Lecture 11: File system design

Winter 2015 Week 7 Scribe Notes - 02/18/2015

By: Bryan Hoyt, Kevin Wong

Review: Simple disk I/O

Simple performance model for disk I/O With the model of a long connected list of locations for disk, the cost of a read is dominated by seek time. The cost is the absolute value of the difference in locations. (location a – location b)
Finding the Average Read Cost: (Assumes random reads)

Consider a continuous approximation where locations are from 0 to 1.
The average cost at position 0 is 0.5, the average cost at position 1 is 0.5.
At the half way point, the average is 0.25. Doing again at position 0.25, one can find a parabolic curve. The average cost will be the area under this parabolic curve:
The integral from 0 to 1 dh, inside being the integral from 0 to h of h-x dx and h to 1 of x-h dh.
The resultant average is 1/3. That is, the average cost of a read is 1/3 the length of the disk.

Example; Set of read requests: {20, 97, 512, 109321} Current read is at location 96.
Algorithms for Seek Time

SSTF -- “Shortest Seek Time First”

Best throughput (waste least time seeking)
Potential for starvation; If all requests stay near each other, a far request will never resolve.

FCFS -- “First Come First Serve”

Worse Throughput
No Starvation

Hybrid Approach

Both SSTF and FCFS are priority scheduling. (SSTF, seek time; FCFS arrival time) Hybrid approach where the priority (“niceness”) is set to the sum of seek and arrival time.
Is more fair (no starvation), and has higher throughput (closer earlier sometimes)

Elevator Algorithm

Another algorithm that pays no attention to arrival time but still wants fairness.
Elevator algorithm, shortest seek time first, but only works in one direction at a time.

# # # # # # #

Task to carry out ->
Copy the disk scheduling notes word for word from "Simple performance model" to "from 0 to 1.".

Source material ->

# # # # # # #

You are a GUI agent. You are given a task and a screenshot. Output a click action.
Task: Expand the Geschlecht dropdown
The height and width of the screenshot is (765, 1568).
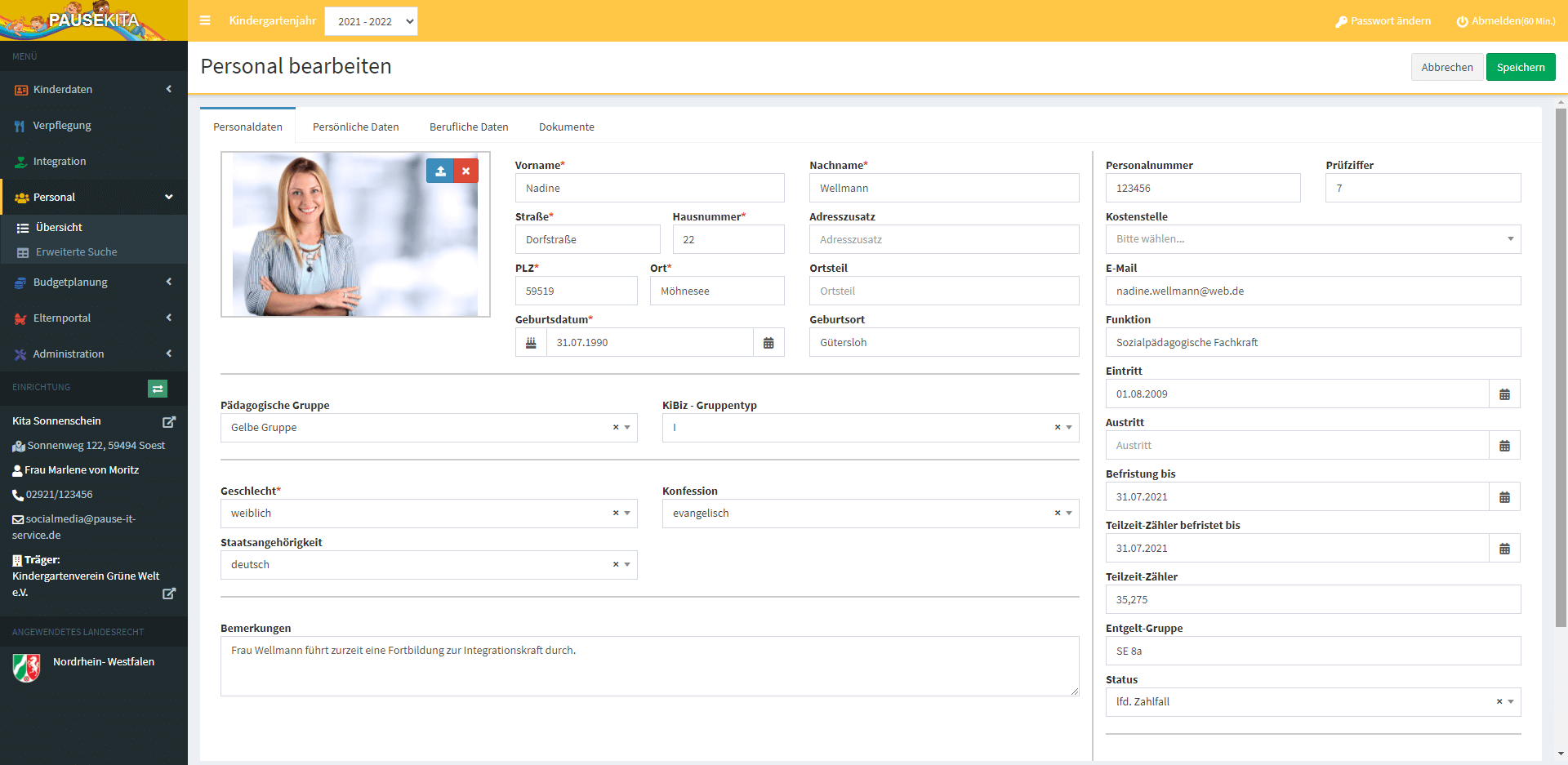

# # # # # # #

Full answer ->
Simple performance model for disk I/O With the model of a long connected list of locations for disk, the cost of a read is dominated by seek time. The cost is the absolute value of the difference in locations. (location a – location b)
Finding the Average Read Cost: (Assumes random reads)

Consider a continuous approximation where locations are from 0 to 1.